Guatemala, as well as sexual violence against women. The Safety Report also noted the crime and

corruption throughout the country. Additionally, Espinoza-Reyes submitted sworn affidavits from

her husband, mother, and mother-in-law, as well as a police report regarding her father-in-law’s

death. Finally, Espinoza-Reyes submitted a report from a counselor stating that Espinoza-Reyes

suffers from severe depression and that her symptoms were consistent with diagnostic criteria for

persistent depressive disorder and generalized anxiety disorder.

On October 18, 2021, an Immigration Judge (“IJ”) held a hearing, during which both

Espinoza-Reyes and Kevin testified. The IJ found that Espinoza-Reyes had testified credibly but

nonetheless denied her application for asylum, withholding of removal, and CAT protection. The

-3- No. 25-3967, Espinoza-Reyes v. Blanche

IJ determined that, although Espinoza-Reyes was abused by her former partner, the proposed

particular social groups of “Guatemalan women unable to leave the domestic relationship” and

“Guatemalan women treated as property by virtue of their status within the domestic relationship”

were not cognizable because they lacked social distinction.

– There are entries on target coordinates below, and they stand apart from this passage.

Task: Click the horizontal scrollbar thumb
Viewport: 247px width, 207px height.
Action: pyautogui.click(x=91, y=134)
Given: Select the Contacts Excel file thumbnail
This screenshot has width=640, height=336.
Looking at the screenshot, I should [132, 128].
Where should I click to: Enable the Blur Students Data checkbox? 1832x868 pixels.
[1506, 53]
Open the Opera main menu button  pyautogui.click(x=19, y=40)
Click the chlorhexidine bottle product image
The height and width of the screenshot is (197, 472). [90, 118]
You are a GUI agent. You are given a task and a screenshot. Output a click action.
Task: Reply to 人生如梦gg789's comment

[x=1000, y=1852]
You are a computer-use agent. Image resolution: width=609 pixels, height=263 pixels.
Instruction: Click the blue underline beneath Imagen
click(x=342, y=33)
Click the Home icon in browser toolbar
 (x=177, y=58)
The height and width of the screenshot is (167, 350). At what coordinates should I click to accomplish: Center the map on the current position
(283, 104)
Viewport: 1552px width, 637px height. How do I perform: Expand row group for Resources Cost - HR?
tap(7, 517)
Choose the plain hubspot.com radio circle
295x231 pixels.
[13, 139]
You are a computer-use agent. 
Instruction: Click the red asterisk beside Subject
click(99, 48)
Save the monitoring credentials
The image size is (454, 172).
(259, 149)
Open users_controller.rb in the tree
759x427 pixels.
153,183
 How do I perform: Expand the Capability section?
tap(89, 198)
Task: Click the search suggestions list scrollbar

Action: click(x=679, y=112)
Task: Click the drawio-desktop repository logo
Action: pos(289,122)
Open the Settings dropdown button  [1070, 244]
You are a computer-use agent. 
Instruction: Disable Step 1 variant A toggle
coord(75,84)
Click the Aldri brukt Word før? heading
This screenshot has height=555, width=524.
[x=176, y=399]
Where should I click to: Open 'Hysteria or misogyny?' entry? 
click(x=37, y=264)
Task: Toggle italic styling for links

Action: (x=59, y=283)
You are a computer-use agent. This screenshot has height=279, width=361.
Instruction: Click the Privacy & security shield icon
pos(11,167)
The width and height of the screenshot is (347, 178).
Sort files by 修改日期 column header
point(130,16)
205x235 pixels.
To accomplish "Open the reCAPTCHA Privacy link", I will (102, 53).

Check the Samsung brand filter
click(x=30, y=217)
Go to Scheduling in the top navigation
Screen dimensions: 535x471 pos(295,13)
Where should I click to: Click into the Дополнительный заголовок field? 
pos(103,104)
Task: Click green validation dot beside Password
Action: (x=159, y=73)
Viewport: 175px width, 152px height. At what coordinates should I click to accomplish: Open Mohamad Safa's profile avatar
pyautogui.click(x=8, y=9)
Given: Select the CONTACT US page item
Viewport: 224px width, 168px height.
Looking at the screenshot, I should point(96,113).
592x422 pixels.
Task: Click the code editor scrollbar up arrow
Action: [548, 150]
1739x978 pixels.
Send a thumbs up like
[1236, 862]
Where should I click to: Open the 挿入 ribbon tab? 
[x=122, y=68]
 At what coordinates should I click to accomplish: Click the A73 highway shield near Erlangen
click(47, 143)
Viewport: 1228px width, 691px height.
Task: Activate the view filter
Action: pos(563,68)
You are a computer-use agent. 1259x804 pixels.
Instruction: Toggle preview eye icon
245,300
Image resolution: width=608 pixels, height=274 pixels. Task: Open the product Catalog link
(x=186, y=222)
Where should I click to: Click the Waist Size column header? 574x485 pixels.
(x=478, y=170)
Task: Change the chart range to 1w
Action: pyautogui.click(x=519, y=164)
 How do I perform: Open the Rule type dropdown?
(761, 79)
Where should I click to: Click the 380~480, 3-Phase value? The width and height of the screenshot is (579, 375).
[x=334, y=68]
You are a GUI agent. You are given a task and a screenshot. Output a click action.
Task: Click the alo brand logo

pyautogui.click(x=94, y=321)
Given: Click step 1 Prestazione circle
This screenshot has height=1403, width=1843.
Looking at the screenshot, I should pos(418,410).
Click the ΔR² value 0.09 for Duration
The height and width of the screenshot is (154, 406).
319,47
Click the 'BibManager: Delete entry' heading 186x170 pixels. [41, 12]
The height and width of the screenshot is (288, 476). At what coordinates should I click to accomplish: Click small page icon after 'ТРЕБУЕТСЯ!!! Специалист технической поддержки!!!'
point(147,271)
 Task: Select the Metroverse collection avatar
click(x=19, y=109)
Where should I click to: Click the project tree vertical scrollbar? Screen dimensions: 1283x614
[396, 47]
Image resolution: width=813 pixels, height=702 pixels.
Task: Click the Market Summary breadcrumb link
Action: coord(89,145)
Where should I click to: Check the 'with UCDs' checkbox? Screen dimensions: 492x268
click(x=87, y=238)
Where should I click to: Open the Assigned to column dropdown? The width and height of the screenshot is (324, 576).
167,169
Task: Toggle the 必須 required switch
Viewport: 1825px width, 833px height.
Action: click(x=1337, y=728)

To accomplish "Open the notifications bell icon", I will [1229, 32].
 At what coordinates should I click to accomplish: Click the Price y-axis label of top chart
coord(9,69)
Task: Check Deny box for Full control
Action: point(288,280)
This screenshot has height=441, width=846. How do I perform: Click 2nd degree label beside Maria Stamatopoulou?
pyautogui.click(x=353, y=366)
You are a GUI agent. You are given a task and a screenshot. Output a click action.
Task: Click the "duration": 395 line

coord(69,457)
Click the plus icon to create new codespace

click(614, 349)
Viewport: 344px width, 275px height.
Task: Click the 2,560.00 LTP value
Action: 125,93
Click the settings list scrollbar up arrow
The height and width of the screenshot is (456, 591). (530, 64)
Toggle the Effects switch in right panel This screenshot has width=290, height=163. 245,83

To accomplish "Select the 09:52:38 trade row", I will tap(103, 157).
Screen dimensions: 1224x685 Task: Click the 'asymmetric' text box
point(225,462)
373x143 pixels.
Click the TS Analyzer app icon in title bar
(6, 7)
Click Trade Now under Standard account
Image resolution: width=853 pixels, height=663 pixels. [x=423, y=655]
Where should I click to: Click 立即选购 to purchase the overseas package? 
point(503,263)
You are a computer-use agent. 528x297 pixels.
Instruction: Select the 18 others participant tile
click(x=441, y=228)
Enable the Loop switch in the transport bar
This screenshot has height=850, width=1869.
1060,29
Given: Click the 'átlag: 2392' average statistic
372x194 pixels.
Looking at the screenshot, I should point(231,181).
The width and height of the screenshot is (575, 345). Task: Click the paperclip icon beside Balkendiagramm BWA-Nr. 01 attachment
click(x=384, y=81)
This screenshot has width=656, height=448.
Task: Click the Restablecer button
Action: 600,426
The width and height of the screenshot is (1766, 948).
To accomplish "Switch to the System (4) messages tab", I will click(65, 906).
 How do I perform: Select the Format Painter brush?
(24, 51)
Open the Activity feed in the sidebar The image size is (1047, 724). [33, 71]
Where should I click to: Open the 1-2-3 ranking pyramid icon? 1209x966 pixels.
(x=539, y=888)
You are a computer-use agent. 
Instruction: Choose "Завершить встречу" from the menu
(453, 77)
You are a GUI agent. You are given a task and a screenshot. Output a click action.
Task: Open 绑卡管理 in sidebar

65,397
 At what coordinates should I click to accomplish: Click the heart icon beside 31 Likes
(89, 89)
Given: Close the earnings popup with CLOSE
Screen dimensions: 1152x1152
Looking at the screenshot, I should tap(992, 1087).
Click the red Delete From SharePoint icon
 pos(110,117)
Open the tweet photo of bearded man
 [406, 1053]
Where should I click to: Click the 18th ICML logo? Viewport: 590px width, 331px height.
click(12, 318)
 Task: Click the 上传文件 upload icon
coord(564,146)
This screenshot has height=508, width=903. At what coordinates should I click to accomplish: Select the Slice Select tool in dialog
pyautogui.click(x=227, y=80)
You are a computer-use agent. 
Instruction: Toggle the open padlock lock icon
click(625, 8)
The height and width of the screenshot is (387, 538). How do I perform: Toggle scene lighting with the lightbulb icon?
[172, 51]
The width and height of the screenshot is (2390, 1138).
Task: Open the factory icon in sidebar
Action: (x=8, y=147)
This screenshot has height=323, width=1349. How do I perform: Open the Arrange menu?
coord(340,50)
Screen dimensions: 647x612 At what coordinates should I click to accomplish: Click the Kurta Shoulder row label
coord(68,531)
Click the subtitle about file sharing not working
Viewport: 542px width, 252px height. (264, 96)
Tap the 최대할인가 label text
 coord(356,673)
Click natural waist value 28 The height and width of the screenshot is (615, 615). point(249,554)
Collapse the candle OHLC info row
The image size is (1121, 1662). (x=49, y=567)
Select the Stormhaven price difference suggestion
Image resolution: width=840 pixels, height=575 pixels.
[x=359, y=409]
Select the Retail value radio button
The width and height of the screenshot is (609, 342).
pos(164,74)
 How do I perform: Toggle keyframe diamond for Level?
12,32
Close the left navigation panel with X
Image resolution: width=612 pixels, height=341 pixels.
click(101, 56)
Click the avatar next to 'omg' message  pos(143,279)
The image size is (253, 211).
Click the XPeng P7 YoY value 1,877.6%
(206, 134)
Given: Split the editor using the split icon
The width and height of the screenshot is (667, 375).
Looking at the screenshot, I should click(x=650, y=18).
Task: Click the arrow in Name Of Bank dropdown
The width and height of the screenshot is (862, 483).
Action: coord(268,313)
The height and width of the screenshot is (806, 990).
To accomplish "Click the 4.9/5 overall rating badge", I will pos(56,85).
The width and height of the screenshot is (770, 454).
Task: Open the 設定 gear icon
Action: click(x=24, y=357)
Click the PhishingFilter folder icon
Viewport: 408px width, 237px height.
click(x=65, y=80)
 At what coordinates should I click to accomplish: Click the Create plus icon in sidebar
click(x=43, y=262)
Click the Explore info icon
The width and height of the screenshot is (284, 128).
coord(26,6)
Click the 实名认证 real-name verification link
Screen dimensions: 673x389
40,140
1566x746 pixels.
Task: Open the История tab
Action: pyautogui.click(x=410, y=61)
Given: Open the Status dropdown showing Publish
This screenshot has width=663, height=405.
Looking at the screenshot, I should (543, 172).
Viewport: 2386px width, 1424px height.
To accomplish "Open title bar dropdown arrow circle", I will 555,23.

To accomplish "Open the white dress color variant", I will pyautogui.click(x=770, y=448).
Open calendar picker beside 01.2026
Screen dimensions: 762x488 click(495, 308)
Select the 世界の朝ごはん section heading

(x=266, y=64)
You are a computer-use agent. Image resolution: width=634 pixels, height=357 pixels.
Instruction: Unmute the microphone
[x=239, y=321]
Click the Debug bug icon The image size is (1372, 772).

AR 132-36, 138, 140, Oral Dec. of IJ.

With respect to Espinoza-Reyes’s family-based particular social groups, the IJ determined that,

although those groups were cognizable, Espinoza-Reyes had not experienced past persecution

based on family political ties.

The IJ further determined that any fear of future harm based on political affiliation or belief

was not objectively reasonable because the threats that Espinoza-Reyes received were vague and

speculative. The IJ also found that, even if Espinoza-Reyes had shown past persecution or a

reasonable fear of future persecution on political-affiliation grounds, she had failed to show a

nexus—that is, “one central reason for the harm”—between the vague threats and her family-based

particular social groups. Id. at 140-41.

The IJ therefore ruled that Espinoza-Reyes had not shown eligibility for asylum or

withholding of removal. As to the CAT, the IJ found that Espinoza-Reyes had failed to establish

harm rising to the level of torture.

B. The BIA’s ruling

The Board of Immigration Appeals (“BIA”) affirmed the IJ’s decision in November 2025.

The BIA upheld the IJ’s conclusion that Espinoza-Reyes’s gender-based proposed particular social

groups were not cognizable because they were “impermissibly defined by the harm suffered.” AR

3-4, BIA Dec. Nor had Espinoza-Reyes demonstrated a nexus between the threats she received

and either (1) an imputed political opinion, or (2) the particular social groups of imputed

membership in her father-in-law or husband’s families, because the evidence of nexus was “too

-4- No. 25-3967, Espinoza-Reyes v. Blanche

speculative.” Id. at 4. The BIA declined to reach any of Espinoza-Reyes’s asylum arguments

because the lack of cognizability and nexus doomed her case. The BIA deemed the withholding-

of-removal and CAT claims waived because Espinoza-Reyes did not “meaningfully challenge”

the IJ’s decision on those points. Id.